We are in 2003 and the Americans have just invaded Iraq. Two lowly soldiers named Kev (Christopher Allen) and Tom (Andrew Chown) shoot the breeze, guarding the tiger’s cage at Baghdad Zoo. This, however, is no ordinary tiger; played by Kristen Thomson, she walks on two feet, is dressed in a white shirt, black vest and beige pants (not a stripe to be found) and expresses her disgust that she, a proud Bengal tigress , being so far from home and stuck behind bars in this war-torn country. Talk about absurd situations.

Things get much more absurd when Tom tries to feed the animal and instead gets his hand gnawed off. Kev, who had admired Tom’s golden pistol – looted, along with a golden toilet seat, from the palace of Saddam Hussein’s sons, Uday and Qusay – slaughters the animal. Which sets off a series of events that ricochet like a stray bullet from that golden gun.

The Tiger, now imbued with a philosophical bent, returns in ghost form to haunt Kev; Tom, returning after a while from America with a plastic hand, wants his golden loot back; and connecting the two stories is another character named Musa (Ahmed Moneka), a translator who worked/works as a gardener in that same looted palace.

A piece like this – a piece that plays with genre and tone – needs really confident direction. And Rouvan Silogix – recently appointed artistic director of Modern Times – is no match for it. The staging in the round ensures smooth transitions and entrances and exits, and the sets and lighting by Lorenzo Savoini effectively exploit the height of the space. John Gzowski’s sound design adds to the hallucinatory feel of certain scenes.

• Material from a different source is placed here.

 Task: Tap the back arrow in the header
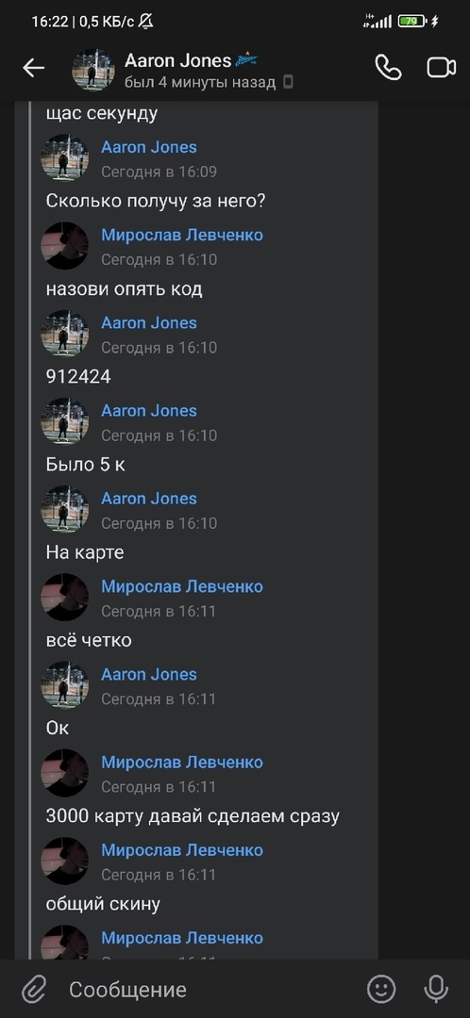[x=34, y=68]
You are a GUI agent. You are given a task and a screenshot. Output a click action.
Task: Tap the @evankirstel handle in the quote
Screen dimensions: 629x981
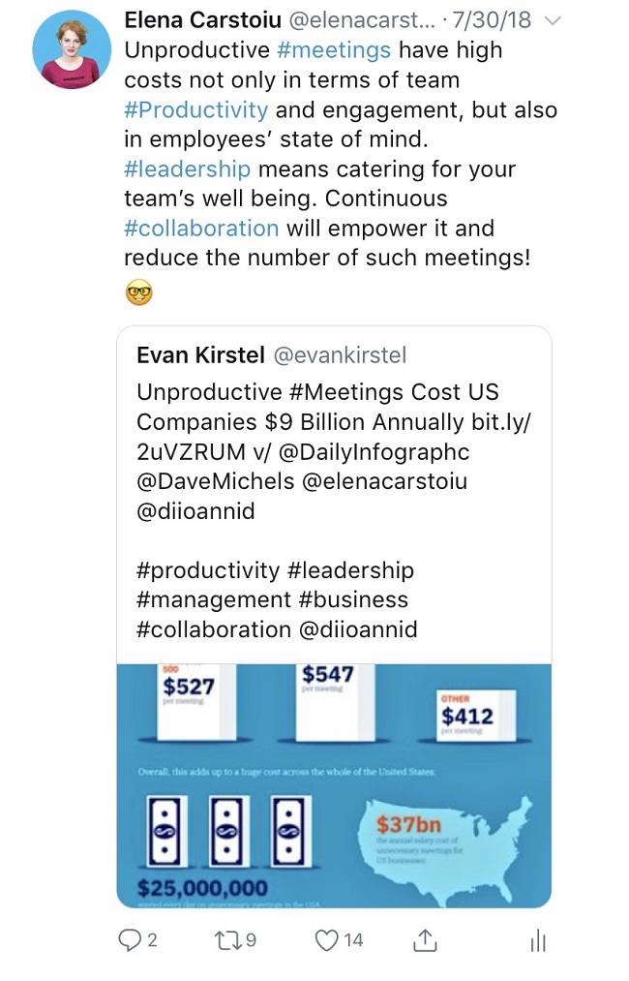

But Silogix never finds a rhythm or momentum to propel the two-hour piece to its conclusion, and some of the performances are launched at such high, hysterical intensity for so long that they lose all power (the default setting of the actors seems to be “screaming a lot”). Whether this is to evoke the madness of war or toxic masculinity is unclear.

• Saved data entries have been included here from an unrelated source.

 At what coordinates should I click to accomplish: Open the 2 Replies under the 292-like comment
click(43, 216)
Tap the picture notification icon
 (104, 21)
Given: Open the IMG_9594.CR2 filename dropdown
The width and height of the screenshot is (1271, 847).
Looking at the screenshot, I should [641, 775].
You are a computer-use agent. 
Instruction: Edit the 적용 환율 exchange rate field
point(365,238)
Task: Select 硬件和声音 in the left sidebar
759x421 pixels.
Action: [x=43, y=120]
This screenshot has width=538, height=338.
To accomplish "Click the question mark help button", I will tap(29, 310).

Thomson, who almost acts as the play’s narrator, has an easier time making us savor both his character’s philosophical and religious epiphanies and his sly, subtle humor. And Moneka delivers a rich, layered performance of someone caught between cultures trying to maintain their dignity in an inhumane situation. (A scene in which he questions the meaning of the word “bitch” is a highlight.)

As a result, the piece looks like a collection of scenes – some sharp, some loose – that are never cohesive in a cohesive work. He has claws, but they’ve been clipped.